* _Kutipan Sumber_
Pada bahasan pembagian bid’ah, beberapa ulama membagi bid’ah menjadi dua yaitu : bid’ah yang baik (bid’ah hasanah) dan bid’ah yang tercela (bid’ah madzmumah). Mereka menyandarkan pembagian tersebut kepada Al-Imam Asy-Syafi’iy rahimahullah, yang kemudian dengan semangat pembagian ini diikuti secara ghulluw oleh para pengikut hawa nafsu. Melalui dasar pembagian bid’ah ini, maka hampir dikata tidak ada istilah bid’ah (dlalalah) dalam terminology syari’at menurut mereka, karena setiap orang berhak untuk menentukan kadar baik dalam bid’ah yang mereka lakukan.

* _Tugas yang Dikerjakan_
- a) Tuliskan ulang bagian teks tentang pembagian bid'ah dari "Pada bahasan pembagian" sampai "yang mereka lakukan." tanpa mengubah satu kata pun.
- b) Ambil semua baris dari seluruh catatan di bawah dan ulangi tanpa perubahan. Gambarnya jangan ikut dimasukkan.

* _Cuplikan Catatan_
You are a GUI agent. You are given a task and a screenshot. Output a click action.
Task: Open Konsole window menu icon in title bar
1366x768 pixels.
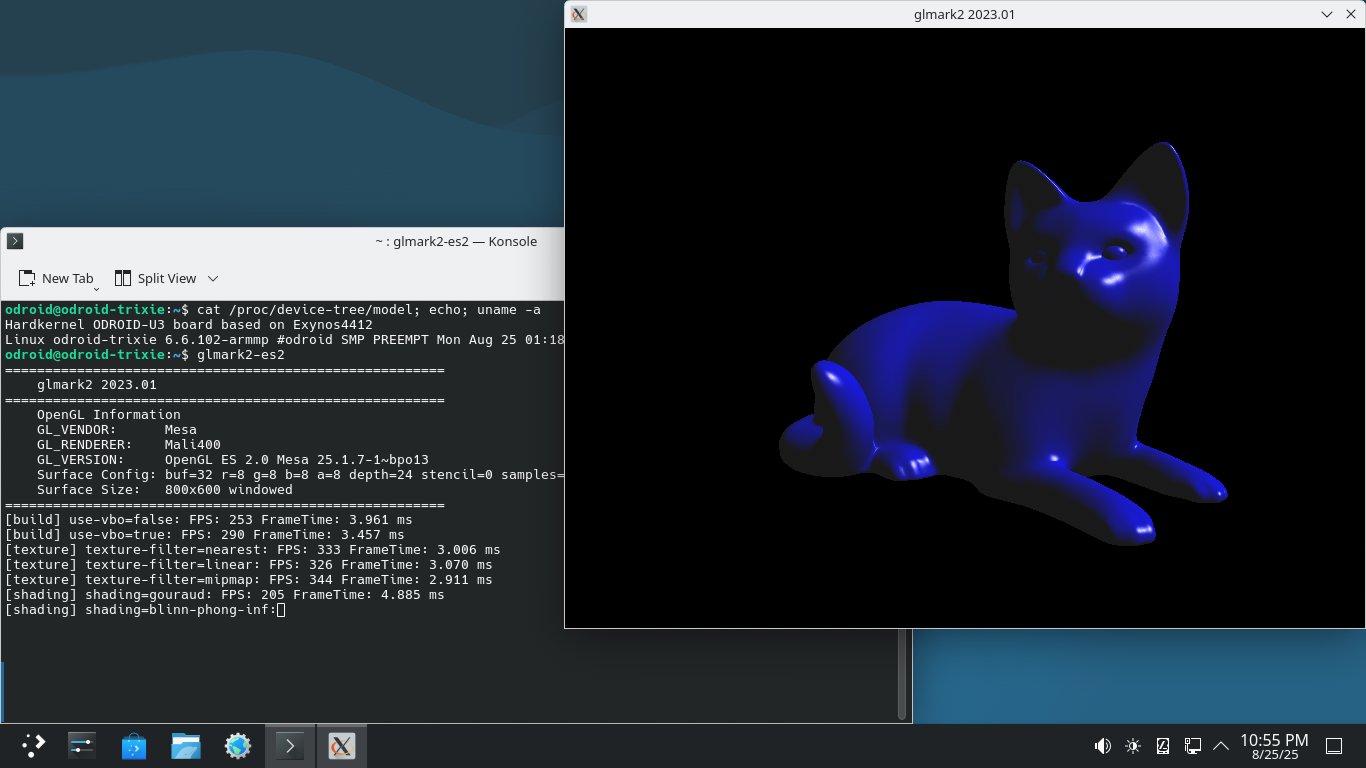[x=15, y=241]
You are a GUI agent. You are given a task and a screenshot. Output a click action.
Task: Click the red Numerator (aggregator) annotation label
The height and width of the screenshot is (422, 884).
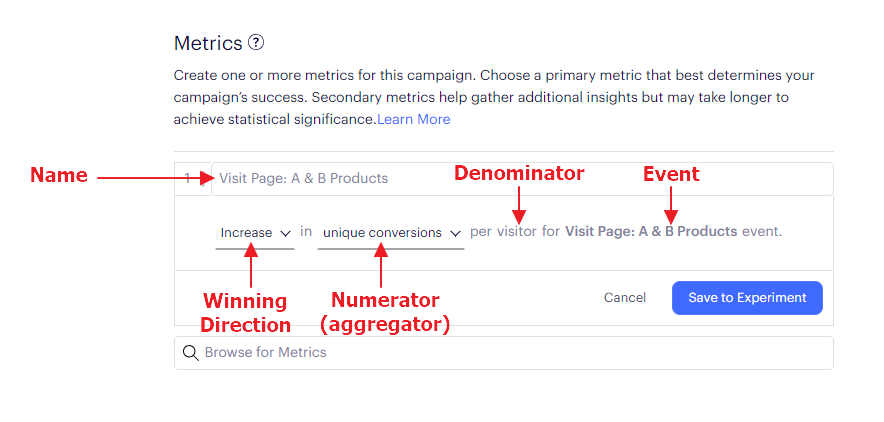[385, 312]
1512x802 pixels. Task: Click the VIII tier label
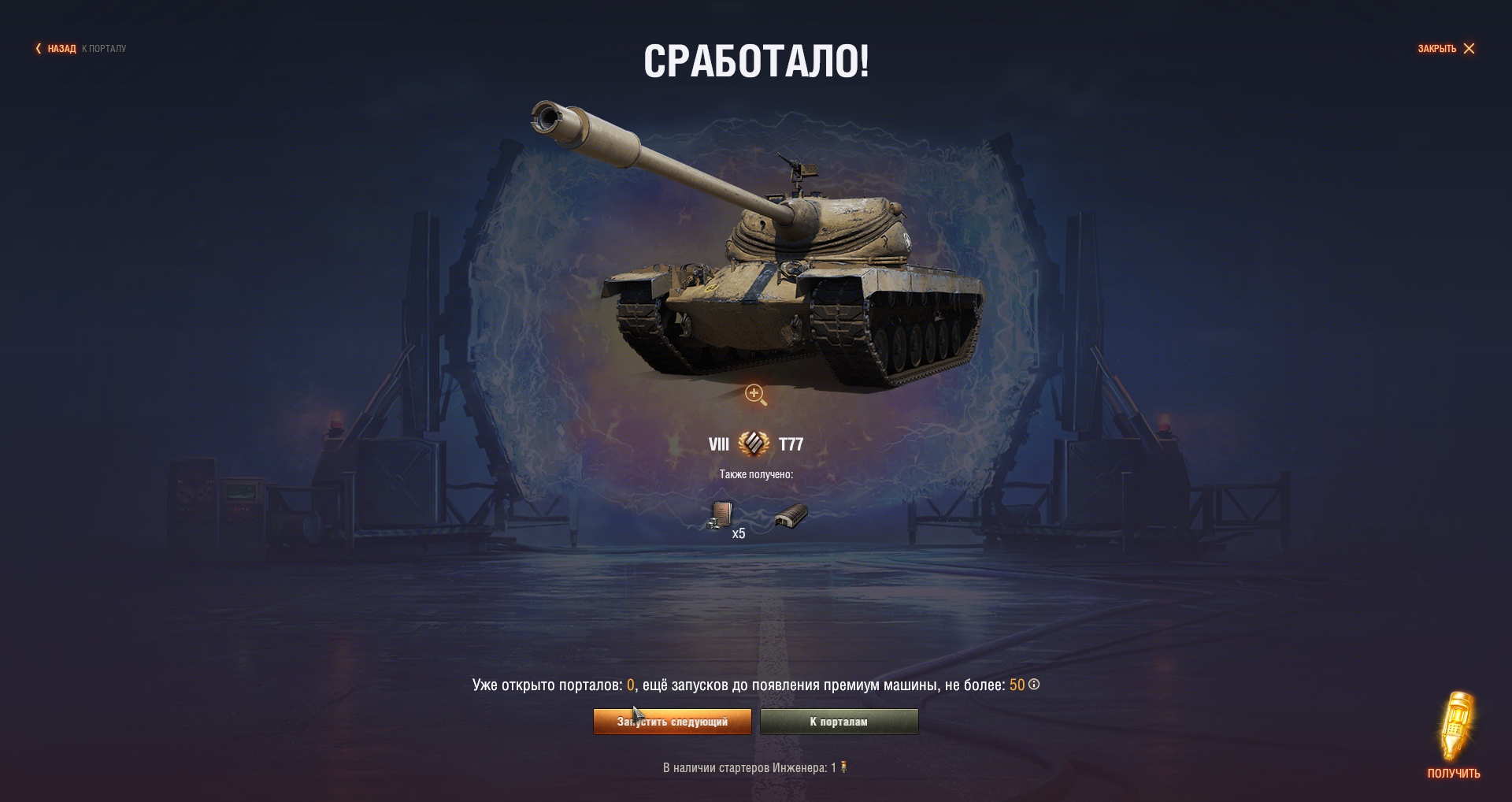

* _Hasil Tugas_
- a)
Pada bahasan pembagian bid’ah, beberapa ulama membagi bid’ah menjadi dua yaitu : bid’ah yang baik (bid’ah hasanah) dan bid’ah yang tercela (bid’ah madzmumah). Mereka menyandarkan pembagian tersebut kepada Al-Imam Asy-Syafi’iy rahimahullah, yang kemudian dengan semangat pembagian ini diikuti secara ghulluw oleh para pengikut hawa nafsu. Melalui dasar pembagian bid’ah ini, maka hampir dikata tidak ada istilah bid’ah (dlalalah) dalam terminology syari’at menurut mereka, karena setiap orang berhak untuk menentukan kadar baik dalam bid’ah yang mereka lakukan.

- b)
You are a GUI agent. You are given a task and a screenshot. Output a click action.
Task: Open Konsole window menu icon in title bar
1366x768 pixels.
[x=15, y=241]
You are a GUI agent. You are given a task and a screenshot. Output a click action.
Task: Click the red Numerator (aggregator) annotation label
The height and width of the screenshot is (422, 884).
[385, 312]
1512x802 pixels. Task: Click the VIII tier label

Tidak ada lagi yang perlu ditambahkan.